Introduction
The Poolside inference stack’s vLLM model server exposes Prometheus metrics on its /metrics endpoint. These are the primary signals for inference health and performance. Use this page to find the signals you care about and to point your own monitoring stack at the right endpoint.
This page is for operators running a self-hosted deployment. The metrics live in the poolside-models namespace.
The deployment does not bundle a metrics stack. No Prometheus, Grafana, or OpenTelemetry collector runs by default, and no ServiceMonitor or PodMonitor CRDs are installed. The endpoints below are exposed, but nothing scrapes them until you wire up your own monitoring.
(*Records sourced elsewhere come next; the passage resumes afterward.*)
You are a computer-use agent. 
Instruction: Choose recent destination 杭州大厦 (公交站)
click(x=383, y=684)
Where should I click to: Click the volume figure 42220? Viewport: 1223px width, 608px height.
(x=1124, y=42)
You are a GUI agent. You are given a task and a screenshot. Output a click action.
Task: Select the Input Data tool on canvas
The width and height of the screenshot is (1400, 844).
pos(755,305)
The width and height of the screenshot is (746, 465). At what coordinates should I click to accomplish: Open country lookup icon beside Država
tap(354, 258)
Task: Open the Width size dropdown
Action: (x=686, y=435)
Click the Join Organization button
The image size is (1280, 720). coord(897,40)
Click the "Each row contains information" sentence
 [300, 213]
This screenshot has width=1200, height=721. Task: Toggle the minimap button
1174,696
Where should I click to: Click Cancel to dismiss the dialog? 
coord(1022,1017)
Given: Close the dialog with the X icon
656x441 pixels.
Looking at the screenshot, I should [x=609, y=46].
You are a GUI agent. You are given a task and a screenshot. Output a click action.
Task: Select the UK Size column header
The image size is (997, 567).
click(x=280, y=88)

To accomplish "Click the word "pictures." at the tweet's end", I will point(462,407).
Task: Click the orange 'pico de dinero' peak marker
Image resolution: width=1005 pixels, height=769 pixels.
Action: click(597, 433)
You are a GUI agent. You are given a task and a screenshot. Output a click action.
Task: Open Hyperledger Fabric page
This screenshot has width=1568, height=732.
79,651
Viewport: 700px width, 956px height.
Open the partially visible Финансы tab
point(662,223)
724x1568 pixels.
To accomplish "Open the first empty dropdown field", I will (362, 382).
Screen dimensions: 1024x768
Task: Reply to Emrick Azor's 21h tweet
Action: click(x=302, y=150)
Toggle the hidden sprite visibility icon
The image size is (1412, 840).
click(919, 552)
See Collect the metrics.
Model server metrics
The vLLM model server exposes native vLLM metrics on :8080/metrics, under the vllm:*, http_*, and python_* prefixes. There is one Kubernetes Deployment per model, with pods named inference-\<uuid\>. The examples below resolve the target pod by Helm label at runtime, so they keep working as pods are renamed on redeploy. Core vLLM metrics are present on an idle pod, with counters and histograms starting at 0.
What to watch
| To find out | Watch | Healthy |
|---|
| Is the server overloaded? | vllm:num_requests_waiting, vllm:kv_cache_usage_perc | Queue near 0, usage below ~0.9 |
| Are responses slow to start? | vllm:time_to_first_token_seconds | Stays low and steady; a rising trend means slower first tokens |
| Is streaming smooth after streaming starts? | vllm:inter_token_latency_seconds | Stays low and steady; a rising trend means choppier streaming |
| Are requests rejected or preempted? | vllm:num_dropped, vllm:num_preemptions | 0 |
| Is the prefix cache helping? | vllm:prefix_cache_hits_total over vllm:prefix_cache_queries_total | Higher is better; no fixed target, but watch for drops |
| Is throughput holding up? | vllm:generation_tokens_total (rate), vllm:num_requests_running | Token rate steady under load; a drop while requests are running signals a stall |
Latency and throughput
The user-facing performance signals. They are histograms, so alert on high percentiles rather than averages.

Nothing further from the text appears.